A lot has happened since my freshman year of college. My best friend was living in a different state, I was meeting a lot of people, and along the way I gradually began to form friendships with a few individuals.
Now, I am a junior; my best friend has just moved back, I have a group of friends in the theater department, and I am good friends with a few of the many people I met during freshman year. But so much has happened over the course of two years: for both myself and the people in the my life. Sadly, there was a lot that I missed. There were people I should have been there for. There were people I should have been a support for, and I was absent. There were relationships I should not have neglected.
We often don't realize what we've missed until after it has already happened. Hindsight is 20/20. This past summer, a lot of change started for me, and I found out about all of the things I missed that I shouldn't have. I realized that even if I couldn't physically be there, I still failed you. There is so much more I could have done. A text. A phone call. Rather, a few phone calls. When you needed somebody most, I wasn't there.
And for that, I am sorry. From the bottom of my heart, I apologize.

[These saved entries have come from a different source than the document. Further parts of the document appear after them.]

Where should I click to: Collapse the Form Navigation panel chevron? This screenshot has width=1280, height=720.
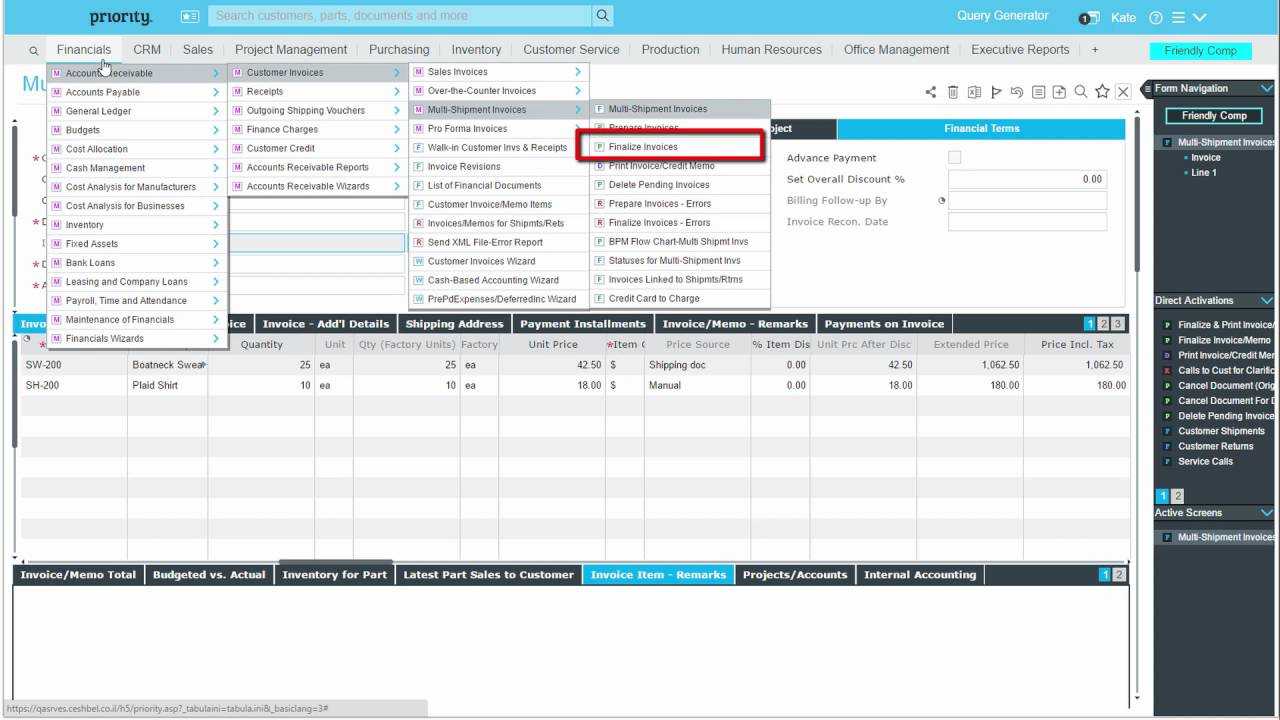[x=1267, y=89]
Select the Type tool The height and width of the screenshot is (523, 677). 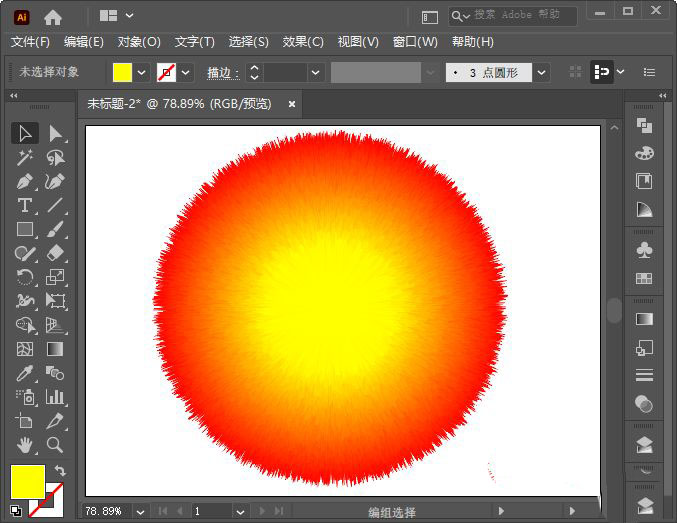point(26,205)
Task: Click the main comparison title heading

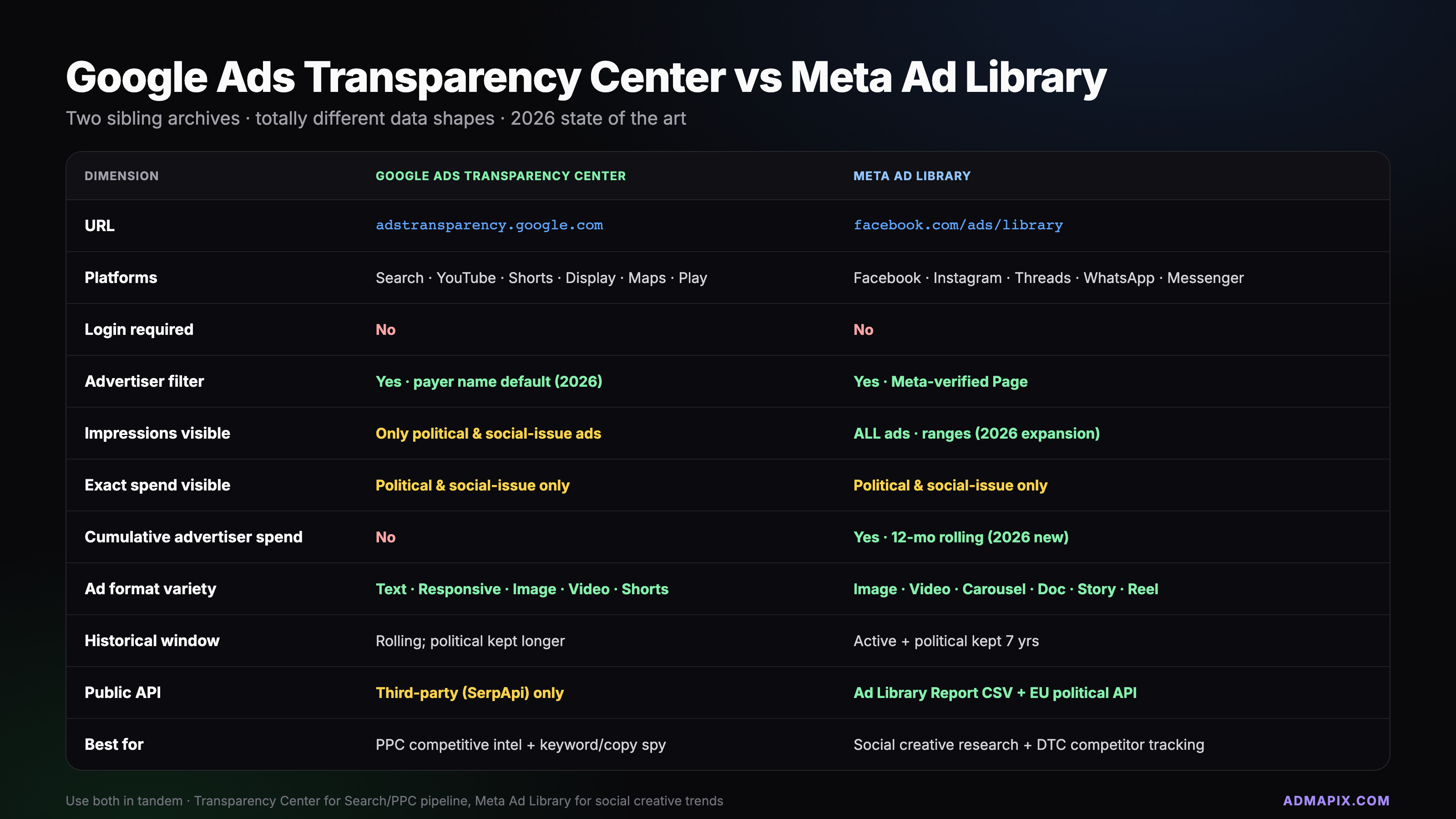Action: (x=586, y=77)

I'm sorry for the long periods of time between our conversations.
I'm sorry for not being there when the world was against you, and you felt utterly alone.
For not being there to help you through tough relationships.
For not letting you know how much I appreciate you, how much I enjoy our conversations, and how much I thank you for everything you have done for me.
I'm sorry for not showing you the full measure of love that a true friend should.
I promise you, I will not let that happen again.
Although I am not particularly fond of texting (and thus not very good at it), I will absolutely make certain that we keep in touch. I value the relationships and friendships we have, and you are so appreciated, sometimes I don't have the words to be able to voice it. You matter to me, and you are an inspiration to me. You have taught me things about myself that I failed to see. You have helped me to realize the things that are important in life.
Life is short, and there are those moments where we are utterly shocked by its brevity. We should never waste a single moment. Moreover, we must be able to step away from our busy lives briefly to realize that this moment, this time right now, can never be lived again. We can never get it back. And in the blink of an eye, another moment will be gone, until we stop to ask ourselves, "Where did the time go?" Live every moment as potently and acutely as possible.
Always protect and nurture the relationships you have. You never know what could happen, or what they could lead to.